Current State of Drug Therapies for Antibody Mediated Rejection After Heart Transplantation.

Abstract

Antibody mediated rejection (AMR) continues to be a significant and challenging complications following heart transplantation (OHT), contributing significantly to morbidity and mortality. Despite its clear clinical impact, there is no clear consensus on optimal treatment strategies due to a paucity of prospective clinical trials and the immunological nuances of this rejection phenotype. Therapeutic plasma exchange and intravenous immune globulin remain the cornerstones of a majority of AMR protocols. However, there is growing evidence of the use of additional therapies that target more specific antibody mechanisms. Anti-CD20 antibodies, proteasome inhibitors, anti-CD38 antibodies, IL-6 receptor antagonists, and complement inhibitors have been used to reverse AMR and mitigate its deleterious consequences.
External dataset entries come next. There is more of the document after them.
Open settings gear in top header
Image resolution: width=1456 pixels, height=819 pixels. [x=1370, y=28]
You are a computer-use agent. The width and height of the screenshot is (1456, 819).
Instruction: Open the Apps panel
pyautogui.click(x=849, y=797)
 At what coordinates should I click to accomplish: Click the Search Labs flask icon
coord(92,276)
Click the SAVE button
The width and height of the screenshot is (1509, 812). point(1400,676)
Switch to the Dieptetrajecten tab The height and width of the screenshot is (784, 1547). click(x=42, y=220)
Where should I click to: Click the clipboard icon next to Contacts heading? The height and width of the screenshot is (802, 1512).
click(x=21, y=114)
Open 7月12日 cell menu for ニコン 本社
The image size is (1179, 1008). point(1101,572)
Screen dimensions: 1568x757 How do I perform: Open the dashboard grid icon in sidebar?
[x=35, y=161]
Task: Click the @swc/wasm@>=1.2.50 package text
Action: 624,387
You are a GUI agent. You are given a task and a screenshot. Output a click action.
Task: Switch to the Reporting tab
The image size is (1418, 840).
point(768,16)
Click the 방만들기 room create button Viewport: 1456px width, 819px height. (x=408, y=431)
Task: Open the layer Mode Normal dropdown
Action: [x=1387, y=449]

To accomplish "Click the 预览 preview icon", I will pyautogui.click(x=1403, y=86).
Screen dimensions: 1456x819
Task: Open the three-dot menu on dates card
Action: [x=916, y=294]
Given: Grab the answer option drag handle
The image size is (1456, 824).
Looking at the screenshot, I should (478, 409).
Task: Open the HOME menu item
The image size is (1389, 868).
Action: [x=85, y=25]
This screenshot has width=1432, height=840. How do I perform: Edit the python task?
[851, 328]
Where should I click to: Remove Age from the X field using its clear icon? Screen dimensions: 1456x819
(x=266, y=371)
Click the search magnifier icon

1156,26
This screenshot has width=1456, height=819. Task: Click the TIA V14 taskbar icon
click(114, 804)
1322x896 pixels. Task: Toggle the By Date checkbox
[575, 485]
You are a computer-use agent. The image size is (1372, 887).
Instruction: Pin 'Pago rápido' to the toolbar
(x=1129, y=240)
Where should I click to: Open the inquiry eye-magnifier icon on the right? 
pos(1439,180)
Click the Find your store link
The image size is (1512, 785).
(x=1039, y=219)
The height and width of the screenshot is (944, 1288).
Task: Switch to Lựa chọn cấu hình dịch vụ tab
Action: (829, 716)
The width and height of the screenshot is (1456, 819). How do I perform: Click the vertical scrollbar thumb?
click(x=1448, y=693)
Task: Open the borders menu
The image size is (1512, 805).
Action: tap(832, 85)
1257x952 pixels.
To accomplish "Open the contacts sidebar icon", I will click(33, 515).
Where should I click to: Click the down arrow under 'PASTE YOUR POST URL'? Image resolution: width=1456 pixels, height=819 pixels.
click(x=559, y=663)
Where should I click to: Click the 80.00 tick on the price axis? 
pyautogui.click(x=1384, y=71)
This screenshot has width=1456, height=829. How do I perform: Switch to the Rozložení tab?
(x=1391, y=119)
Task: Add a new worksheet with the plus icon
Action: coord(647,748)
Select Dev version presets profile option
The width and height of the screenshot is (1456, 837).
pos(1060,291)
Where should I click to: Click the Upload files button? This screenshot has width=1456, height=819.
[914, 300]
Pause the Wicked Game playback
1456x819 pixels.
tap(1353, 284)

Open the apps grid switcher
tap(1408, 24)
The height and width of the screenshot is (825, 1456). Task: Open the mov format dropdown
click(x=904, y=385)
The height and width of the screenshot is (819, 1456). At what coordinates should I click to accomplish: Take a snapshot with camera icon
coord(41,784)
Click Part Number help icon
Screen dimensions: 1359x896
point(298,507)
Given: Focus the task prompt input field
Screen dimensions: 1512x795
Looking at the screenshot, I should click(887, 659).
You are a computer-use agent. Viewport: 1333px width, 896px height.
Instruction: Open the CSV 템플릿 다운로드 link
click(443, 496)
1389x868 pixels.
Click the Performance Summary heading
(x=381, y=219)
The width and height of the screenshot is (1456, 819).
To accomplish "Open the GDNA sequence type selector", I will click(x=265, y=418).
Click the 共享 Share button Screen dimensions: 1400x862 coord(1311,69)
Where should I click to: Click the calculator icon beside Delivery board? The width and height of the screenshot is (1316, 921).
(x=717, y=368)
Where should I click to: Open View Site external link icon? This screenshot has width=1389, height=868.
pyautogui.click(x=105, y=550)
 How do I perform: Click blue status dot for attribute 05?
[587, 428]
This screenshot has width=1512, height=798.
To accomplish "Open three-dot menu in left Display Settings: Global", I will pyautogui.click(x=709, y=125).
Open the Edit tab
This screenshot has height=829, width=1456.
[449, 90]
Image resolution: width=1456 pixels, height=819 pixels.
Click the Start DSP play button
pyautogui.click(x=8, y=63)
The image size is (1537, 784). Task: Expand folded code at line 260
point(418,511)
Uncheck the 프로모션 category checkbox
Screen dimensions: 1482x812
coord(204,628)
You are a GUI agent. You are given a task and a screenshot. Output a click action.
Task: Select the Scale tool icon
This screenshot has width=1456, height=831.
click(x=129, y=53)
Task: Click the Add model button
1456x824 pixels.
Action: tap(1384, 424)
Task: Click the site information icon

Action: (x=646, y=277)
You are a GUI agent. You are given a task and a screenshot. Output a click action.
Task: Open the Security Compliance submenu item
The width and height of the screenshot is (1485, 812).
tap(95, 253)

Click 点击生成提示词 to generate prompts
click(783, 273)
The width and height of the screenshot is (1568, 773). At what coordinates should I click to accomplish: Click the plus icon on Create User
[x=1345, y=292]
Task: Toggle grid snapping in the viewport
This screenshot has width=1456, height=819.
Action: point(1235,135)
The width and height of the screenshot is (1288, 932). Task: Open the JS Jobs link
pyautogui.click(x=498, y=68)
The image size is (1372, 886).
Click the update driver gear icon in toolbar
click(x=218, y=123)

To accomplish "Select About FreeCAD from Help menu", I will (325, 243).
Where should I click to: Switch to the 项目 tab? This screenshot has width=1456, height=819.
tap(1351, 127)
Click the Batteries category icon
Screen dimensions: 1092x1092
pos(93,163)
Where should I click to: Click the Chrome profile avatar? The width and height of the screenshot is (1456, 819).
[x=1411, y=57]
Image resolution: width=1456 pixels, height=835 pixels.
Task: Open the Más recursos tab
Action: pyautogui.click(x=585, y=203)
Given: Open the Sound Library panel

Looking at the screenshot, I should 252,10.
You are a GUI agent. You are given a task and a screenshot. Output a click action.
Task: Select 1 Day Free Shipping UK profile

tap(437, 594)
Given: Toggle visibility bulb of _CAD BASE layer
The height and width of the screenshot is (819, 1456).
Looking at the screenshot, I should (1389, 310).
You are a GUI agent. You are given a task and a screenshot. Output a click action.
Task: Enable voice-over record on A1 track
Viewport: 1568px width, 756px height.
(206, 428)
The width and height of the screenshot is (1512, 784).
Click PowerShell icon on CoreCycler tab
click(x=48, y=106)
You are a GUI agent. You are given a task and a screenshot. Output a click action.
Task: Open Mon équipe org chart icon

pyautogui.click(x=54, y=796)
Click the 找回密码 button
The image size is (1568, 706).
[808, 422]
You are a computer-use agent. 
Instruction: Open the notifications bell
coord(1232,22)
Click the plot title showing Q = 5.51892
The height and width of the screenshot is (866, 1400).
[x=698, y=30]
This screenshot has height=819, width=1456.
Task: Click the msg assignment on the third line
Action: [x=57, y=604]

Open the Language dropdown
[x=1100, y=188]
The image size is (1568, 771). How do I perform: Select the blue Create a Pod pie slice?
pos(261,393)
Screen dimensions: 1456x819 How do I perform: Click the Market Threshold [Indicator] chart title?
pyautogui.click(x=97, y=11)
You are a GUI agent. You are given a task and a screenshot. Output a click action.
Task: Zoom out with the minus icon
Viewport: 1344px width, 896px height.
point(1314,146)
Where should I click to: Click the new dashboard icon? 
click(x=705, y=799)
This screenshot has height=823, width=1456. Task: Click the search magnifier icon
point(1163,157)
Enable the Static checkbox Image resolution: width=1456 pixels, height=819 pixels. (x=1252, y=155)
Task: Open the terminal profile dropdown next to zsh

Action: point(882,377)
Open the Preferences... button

However, these medications come with their own nuances and considerations for use. Therefore, the purpose of this review article will be to provide practical "how-to" information on the utilizations of these agents, including prescribing, dosing strategies, monitoring approaches, and duration of treatment. Additionally, a key focus will be placed on adverse effects profiles associated with AMR treatment with these novel agents through monitoring and risk mitigation approaches to ensure patient safety. In this way, this review aims to serve as a comprehensive and practical guide for clinicians, synthesizing existing data on both standard and emerging AMR therapies to improve patient outcomes following heart transplantation.